Thursday, December 7, 2023

BookBub Ad ~ Day 1

 

Today is the first day of my BookBub ad, and curious, I checked my stats. It's going about the way I feared.

Readers have been served 538 impressions of my book and I've received two clicks. Two. And I've already plowed through a third of my ad budget. This is going "great".

Apparently 536 people don't even want my book for free. And those two who clicked on it? Did they even download? Imagine how much worse my results would be (can they get any worse?) had I chosen Amazon US as my market.

I suppose part of the problem is that an ad doesn't allow for more than perhaps five words of copy. It's pretty difficult to convey the essence of a story in five words. I wouldn't even know how to start. Instead, I went with "Rated Five Stars on Amazon!". Sure, it would have been a no-brainer to view how other ads are presented, except each subscriber email only contains one ad, at the very bottom, and it's difficult to make a judgement based on one ad. David Gaughran's mock ad that he uses for demonstration purposes is unbelievably ugly. Perhaps his real ads have more cachet. I'm only a recent subscriber to BookBub emails, but it's clear why people overlook the paid ads. There are so many other offerings ~ with complete book descriptions. 

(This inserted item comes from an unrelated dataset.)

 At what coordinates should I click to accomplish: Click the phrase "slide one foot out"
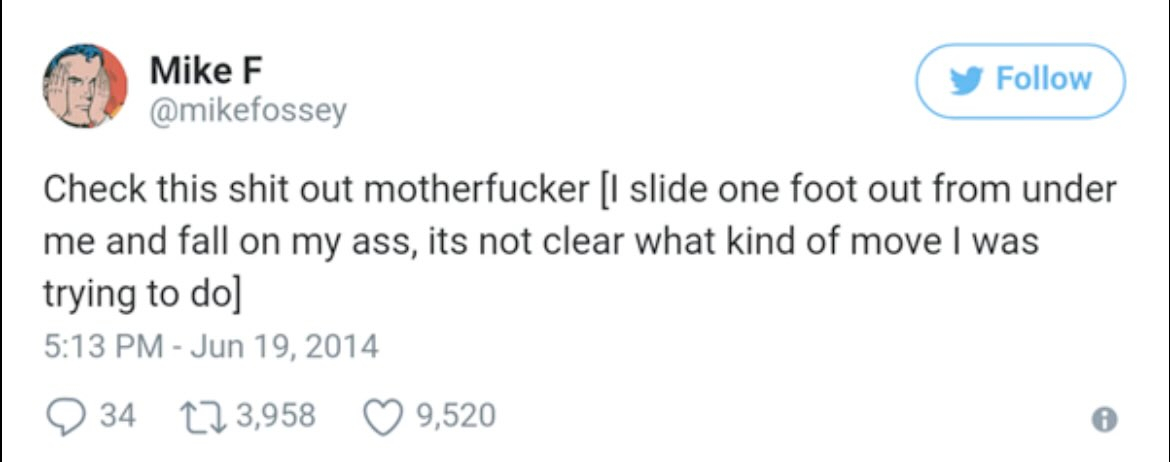(x=740, y=191)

I'm not feeling very invested in the whole process right now. And I'm not berating myself for spending that fifteen dollars. Shoot, one can't even purchase a fast food lunch for two for fifteen dollars, and this experience was less fattening.

There is no magic bullet. This was a process I needed to go through to prove to myself that it's not marketing. Nor is it book covers. Nor is it book pricing.

There is a glut of books ~ a GLUT. That's the issue. Six out of 1,000 people in the US publish a book. As of 2021, the US population was 332 million, which means that 1,922,000 people in the US have published a book. And that's just the US! Think your book is somehow going to stand out? 

Perspective is important. I could well be doing great compared to most published (and that includes self-published) authors. 

I'm wildly successful! That's what I'm gonna start telling myself.